INSTRUCTION 1
Reproduce the whole Bloody Mary story word for word.
═══ PASSAGE
Bloody Mary

I filled a new Lisa Frank notebook with blank templates of MASH. Mansion, apartment, shack, house; ten kids, twenty, zero, one. I asked my mother to get me a case of Mountain Dew to share. I’d finally been invited to a sleepover with the older girls. I braced myself for something far different from the sleepovers I’d had thus far with my best friend, Courtney. Our usual sleepovers involved laughing at our Bratz Dolls making out with each other. A part of me wondered if I’d be too nervous to speak in Megan’s house, if I’d miss Courtney, if I’d yearn for the sound of Roger Rabbit congratulating us on how to spell canoe. I told myself I was ready to leave that behind.

I arrived, limping through the front door with my heavy case of pop. Before I could sit down Megan’s cousin Brittany announced a game of Bloody Mary. I wasn’t familiar with the game but couldn’t disappoint the older girls. I offered to go first, pretending to know what I was volunteering for before I even cracked open my Mountain Dew.
══════
═══ RAW RECORDS
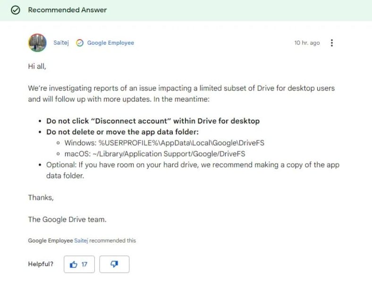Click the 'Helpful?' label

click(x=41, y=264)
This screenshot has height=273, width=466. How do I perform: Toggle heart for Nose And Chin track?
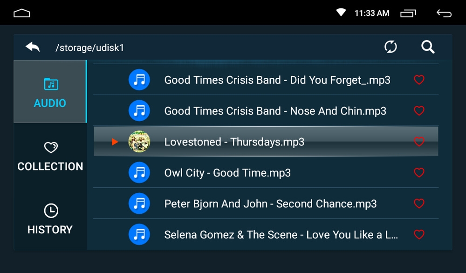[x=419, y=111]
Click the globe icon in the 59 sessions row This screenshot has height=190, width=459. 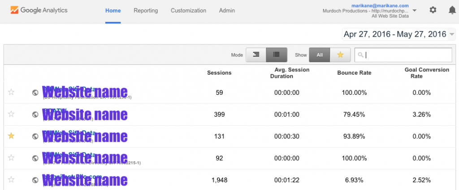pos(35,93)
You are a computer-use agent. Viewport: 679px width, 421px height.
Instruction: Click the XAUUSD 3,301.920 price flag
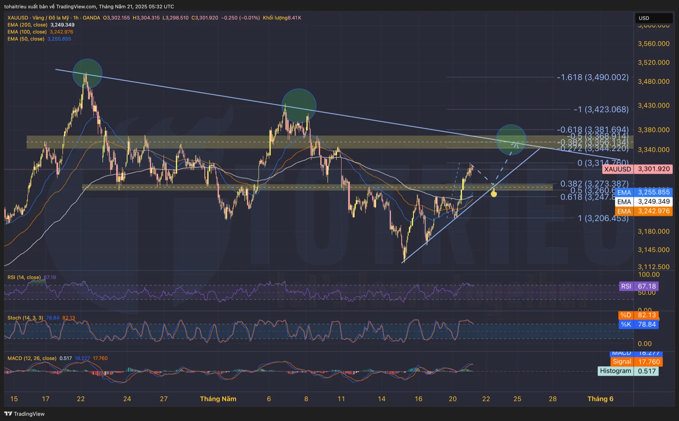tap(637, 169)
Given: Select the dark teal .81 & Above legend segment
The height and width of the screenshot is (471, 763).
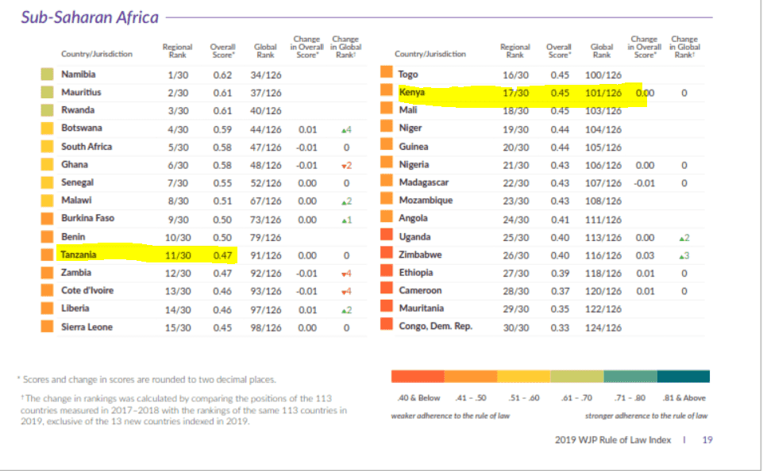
══════
INSTRUCTION 2
Write out the stretch of the listing from the line that contains "Given: Select the" through the end of the listing, copying each line exactly and leaving the pictures out.

TASK RESPONSE 1
Bloody Mary

I filled a new Lisa Frank notebook with blank templates of MASH. Mansion, apartment, shack, house; ten kids, twenty, zero, one. I asked my mother to get me a case of Mountain Dew to share. I’d finally been invited to a sleepover with the older girls. I braced myself for something far different from the sleepovers I’d had thus far with my best friend, Courtney. Our usual sleepovers involved laughing at our Bratz Dolls making out with each other. A part of me wondered if I’d be too nervous to speak in Megan’s house, if I’d miss Courtney, if I’d yearn for the sound of Roger Rabbit congratulating us on how to spell canoe. I told myself I was ready to leave that behind.

I arrived, limping through the front door with my heavy case of pop. Before I could sit down Megan’s cousin Brittany announced a game of Bloody Mary. I wasn’t familiar with the game but couldn’t disappoint the older girls. I offered to go first, pretending to know what I was volunteering for before I even cracked open my Mountain Dew.

TASK RESPONSE 2
Given: Select the dark teal .81 & Above legend segment
The height and width of the screenshot is (471, 763).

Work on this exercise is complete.